| Given entries |

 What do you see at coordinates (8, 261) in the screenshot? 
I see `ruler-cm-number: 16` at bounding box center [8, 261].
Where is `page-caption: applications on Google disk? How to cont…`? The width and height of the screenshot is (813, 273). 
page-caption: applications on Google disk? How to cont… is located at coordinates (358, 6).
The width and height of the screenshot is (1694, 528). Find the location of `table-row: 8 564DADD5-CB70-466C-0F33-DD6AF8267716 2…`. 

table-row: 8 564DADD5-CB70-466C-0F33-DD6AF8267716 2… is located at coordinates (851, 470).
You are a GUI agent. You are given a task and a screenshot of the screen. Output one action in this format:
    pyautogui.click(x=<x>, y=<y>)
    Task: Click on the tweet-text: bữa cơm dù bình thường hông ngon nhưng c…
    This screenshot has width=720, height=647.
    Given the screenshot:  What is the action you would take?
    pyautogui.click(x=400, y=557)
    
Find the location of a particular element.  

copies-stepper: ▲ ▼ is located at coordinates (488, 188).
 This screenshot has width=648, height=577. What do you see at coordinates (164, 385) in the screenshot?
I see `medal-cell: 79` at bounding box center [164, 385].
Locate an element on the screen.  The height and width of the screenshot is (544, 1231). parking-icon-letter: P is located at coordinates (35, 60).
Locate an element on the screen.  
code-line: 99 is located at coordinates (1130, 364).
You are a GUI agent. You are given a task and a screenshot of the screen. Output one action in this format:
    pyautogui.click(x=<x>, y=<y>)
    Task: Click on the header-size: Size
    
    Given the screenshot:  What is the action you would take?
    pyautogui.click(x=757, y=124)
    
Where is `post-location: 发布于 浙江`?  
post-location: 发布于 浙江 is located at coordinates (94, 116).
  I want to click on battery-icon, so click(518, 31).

| Description of the task |
Reproduce all of the records above, switching "GUI agent" to "interface agent" wherever it occurs and leaving everything else unchanged.

| Answer area |
 What do you see at coordinates (8, 261) in the screenshot? 
I see `ruler-cm-number: 16` at bounding box center [8, 261].
Where is `page-caption: applications on Google disk? How to cont…`? The width and height of the screenshot is (813, 273). 
page-caption: applications on Google disk? How to cont… is located at coordinates (358, 6).
The width and height of the screenshot is (1694, 528). Find the location of `table-row: 8 564DADD5-CB70-466C-0F33-DD6AF8267716 2…`. 

table-row: 8 564DADD5-CB70-466C-0F33-DD6AF8267716 2… is located at coordinates (851, 470).
You are a interface agent. You are given a task and a screenshot of the screen. Output one action in this format:
    pyautogui.click(x=<x>, y=<y>)
    Task: Click on the tweet-text: bữa cơm dù bình thường hông ngon nhưng c…
    This screenshot has width=720, height=647.
    Given the screenshot:  What is the action you would take?
    pyautogui.click(x=400, y=557)
    
Find the location of a particular element.  

copies-stepper: ▲ ▼ is located at coordinates (488, 188).
 This screenshot has width=648, height=577. What do you see at coordinates (164, 385) in the screenshot?
I see `medal-cell: 79` at bounding box center [164, 385].
Locate an element on the screen.  The height and width of the screenshot is (544, 1231). parking-icon-letter: P is located at coordinates (35, 60).
Locate an element on the screen.  
code-line: 99 is located at coordinates (1130, 364).
You are a interface agent. You are given a task and a screenshot of the screen. Output one action in this format:
    pyautogui.click(x=<x>, y=<y>)
    Task: Click on the header-size: Size
    
    Given the screenshot:  What is the action you would take?
    pyautogui.click(x=757, y=124)
    
Where is `post-location: 发布于 浙江`?  
post-location: 发布于 浙江 is located at coordinates (94, 116).
  I want to click on battery-icon, so click(518, 31).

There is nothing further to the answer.